I don’t need anyone to care about keeping a clean house. I need them to care about me. My mental health is suffering because my surroundings are overstimulating and stressful. Most people will be far more willing to help solve that problem than to clean the house because someone says they should.

Caring for each other vs. convincing each other

Most of us will never completely share a set of values and priorities with the people in our household. I actually wouldn’t want to! Like fictional characters, each of us has a unique set of motivations that drive our actions.

Convincing a group of people to share my priorities because I say so would be an uphill battle anywhere, but we are a household of ADHDers. For some people — people who follow rules because they’re rules, no matter what —  “because I said so” will be an adequate reason.

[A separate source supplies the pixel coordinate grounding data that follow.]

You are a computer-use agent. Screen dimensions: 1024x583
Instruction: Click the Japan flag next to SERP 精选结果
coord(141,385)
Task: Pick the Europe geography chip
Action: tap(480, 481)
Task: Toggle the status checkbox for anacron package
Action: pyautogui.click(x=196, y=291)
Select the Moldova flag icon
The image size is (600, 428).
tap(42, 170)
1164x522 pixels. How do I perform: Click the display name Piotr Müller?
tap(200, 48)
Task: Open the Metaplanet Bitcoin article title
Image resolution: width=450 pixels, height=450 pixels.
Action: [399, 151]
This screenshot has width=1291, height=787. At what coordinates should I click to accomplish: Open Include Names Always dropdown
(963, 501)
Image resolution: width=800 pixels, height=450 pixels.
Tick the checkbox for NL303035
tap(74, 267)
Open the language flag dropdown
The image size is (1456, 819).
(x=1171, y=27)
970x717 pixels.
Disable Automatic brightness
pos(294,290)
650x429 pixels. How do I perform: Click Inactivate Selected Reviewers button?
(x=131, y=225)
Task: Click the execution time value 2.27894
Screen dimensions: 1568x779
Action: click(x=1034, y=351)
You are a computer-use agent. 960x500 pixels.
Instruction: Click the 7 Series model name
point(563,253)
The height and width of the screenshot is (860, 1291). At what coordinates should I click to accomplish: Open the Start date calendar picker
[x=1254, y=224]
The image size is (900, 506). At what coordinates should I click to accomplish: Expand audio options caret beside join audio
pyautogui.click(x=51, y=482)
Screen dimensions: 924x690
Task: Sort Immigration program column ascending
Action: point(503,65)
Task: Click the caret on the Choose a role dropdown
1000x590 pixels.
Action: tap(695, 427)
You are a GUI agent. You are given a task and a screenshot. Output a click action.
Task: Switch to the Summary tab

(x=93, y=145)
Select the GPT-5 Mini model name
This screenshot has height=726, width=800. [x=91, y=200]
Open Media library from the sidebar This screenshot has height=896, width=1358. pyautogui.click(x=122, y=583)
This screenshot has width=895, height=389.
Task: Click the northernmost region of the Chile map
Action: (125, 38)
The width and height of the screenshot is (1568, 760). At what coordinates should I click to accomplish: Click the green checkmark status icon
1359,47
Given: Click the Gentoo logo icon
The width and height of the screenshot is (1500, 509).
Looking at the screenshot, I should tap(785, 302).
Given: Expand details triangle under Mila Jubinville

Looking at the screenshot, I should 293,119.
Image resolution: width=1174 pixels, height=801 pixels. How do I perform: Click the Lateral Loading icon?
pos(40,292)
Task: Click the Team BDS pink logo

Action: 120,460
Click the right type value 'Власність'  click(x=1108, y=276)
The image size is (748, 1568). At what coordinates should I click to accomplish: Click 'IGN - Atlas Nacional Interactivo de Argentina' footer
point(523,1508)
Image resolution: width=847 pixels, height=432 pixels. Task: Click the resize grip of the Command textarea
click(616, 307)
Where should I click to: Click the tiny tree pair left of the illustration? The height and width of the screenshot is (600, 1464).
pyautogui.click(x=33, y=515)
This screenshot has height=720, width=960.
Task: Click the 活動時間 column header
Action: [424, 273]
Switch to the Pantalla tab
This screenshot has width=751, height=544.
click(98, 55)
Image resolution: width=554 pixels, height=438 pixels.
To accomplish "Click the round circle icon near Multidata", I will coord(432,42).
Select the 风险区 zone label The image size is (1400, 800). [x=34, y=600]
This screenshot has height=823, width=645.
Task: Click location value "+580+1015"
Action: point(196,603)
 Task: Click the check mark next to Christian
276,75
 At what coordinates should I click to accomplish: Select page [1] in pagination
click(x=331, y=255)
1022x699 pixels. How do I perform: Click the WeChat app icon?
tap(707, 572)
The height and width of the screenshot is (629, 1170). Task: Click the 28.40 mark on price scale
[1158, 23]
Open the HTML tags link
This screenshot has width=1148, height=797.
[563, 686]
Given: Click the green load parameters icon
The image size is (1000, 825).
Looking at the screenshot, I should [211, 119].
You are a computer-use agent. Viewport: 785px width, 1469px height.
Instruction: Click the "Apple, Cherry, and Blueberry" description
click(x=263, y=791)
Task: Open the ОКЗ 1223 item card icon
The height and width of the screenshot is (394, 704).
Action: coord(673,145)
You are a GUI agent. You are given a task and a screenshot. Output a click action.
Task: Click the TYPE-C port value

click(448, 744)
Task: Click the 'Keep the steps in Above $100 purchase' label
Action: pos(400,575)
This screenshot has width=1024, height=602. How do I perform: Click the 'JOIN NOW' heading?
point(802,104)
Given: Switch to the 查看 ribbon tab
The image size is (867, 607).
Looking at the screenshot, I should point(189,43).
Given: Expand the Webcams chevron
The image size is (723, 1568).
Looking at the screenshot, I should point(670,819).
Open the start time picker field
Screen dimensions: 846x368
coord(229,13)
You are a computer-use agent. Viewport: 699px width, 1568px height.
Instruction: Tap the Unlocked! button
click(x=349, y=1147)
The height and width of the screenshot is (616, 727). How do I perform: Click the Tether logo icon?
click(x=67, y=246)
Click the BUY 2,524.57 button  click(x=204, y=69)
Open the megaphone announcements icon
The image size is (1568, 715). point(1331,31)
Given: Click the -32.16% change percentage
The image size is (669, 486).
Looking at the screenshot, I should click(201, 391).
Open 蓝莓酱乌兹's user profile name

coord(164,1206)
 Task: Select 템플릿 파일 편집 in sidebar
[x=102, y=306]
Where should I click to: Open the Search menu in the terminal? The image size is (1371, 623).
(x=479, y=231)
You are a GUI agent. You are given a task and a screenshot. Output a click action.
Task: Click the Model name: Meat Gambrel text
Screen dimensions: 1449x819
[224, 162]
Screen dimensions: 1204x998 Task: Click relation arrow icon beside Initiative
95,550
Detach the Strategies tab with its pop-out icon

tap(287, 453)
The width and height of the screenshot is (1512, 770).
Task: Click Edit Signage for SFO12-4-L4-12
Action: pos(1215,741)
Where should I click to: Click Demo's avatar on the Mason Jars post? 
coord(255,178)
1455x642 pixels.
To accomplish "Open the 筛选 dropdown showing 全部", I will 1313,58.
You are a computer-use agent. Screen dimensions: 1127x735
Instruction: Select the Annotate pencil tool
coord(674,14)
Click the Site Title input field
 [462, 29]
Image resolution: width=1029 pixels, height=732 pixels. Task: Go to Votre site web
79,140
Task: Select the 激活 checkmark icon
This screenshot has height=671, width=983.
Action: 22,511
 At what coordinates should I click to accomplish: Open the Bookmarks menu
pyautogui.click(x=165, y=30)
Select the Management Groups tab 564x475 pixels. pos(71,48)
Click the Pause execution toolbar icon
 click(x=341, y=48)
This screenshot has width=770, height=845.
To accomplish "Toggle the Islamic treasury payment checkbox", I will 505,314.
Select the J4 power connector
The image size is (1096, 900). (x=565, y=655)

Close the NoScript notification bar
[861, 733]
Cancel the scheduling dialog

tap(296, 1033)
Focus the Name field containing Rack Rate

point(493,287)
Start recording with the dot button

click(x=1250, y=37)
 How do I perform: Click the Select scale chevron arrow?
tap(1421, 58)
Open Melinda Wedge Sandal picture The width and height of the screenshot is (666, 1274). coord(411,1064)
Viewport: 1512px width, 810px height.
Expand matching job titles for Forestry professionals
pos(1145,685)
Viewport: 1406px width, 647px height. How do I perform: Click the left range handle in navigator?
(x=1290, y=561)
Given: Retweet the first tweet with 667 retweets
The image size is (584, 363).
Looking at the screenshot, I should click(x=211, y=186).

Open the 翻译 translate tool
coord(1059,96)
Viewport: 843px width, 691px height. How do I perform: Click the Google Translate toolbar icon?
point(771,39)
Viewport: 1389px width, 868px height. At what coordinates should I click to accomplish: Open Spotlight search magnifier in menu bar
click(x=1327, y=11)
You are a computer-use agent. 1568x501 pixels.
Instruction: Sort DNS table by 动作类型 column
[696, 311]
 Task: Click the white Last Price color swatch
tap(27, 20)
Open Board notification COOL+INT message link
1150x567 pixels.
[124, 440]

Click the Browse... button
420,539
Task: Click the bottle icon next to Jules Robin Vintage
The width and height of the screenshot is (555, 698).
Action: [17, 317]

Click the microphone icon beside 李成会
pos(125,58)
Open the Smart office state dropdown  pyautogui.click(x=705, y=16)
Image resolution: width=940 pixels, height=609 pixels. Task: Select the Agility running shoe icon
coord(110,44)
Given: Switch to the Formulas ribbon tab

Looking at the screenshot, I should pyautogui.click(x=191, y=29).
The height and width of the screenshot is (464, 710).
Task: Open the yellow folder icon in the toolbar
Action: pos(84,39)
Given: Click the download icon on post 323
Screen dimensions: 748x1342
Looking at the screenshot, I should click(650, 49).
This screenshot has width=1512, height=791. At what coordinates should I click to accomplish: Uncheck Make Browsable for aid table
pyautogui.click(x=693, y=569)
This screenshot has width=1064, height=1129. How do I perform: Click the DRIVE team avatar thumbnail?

Few people actually do that, though, and ADHD’s motivational issues make it even tougher. If it feels tedious and we don’t have a reason to want to do it, we will have a hell of a time trying to force ourselves.

Instead of trying to convince everyone in my household they should enjoy a clean house as much as I do, I have more luck building on our existing foundation: we’re a team. Families love and look out for each other. We try not to cause harm to others, and when one of us is struggling, the rest of us step in to help and support.

These are values worth fighting for (and occasionally over). In this case they may, yes, result in more help cleaning the house. However, they also create a set of expectations for how we treat each other in every aspect of our lives together. I’d much rather work hard on that than try to maintain my authority in the face of every challenge to make people comply because I said so.


Footnotes

1: I know, I know, a lot of people use “real world” interchangeably with “neurotypical world,” and that gives us baggage around the term. When I say “real world,” I mean the tangible, external world I can see and experience — the world where I interact with the people I love — as opposed to my internal world. Make sense?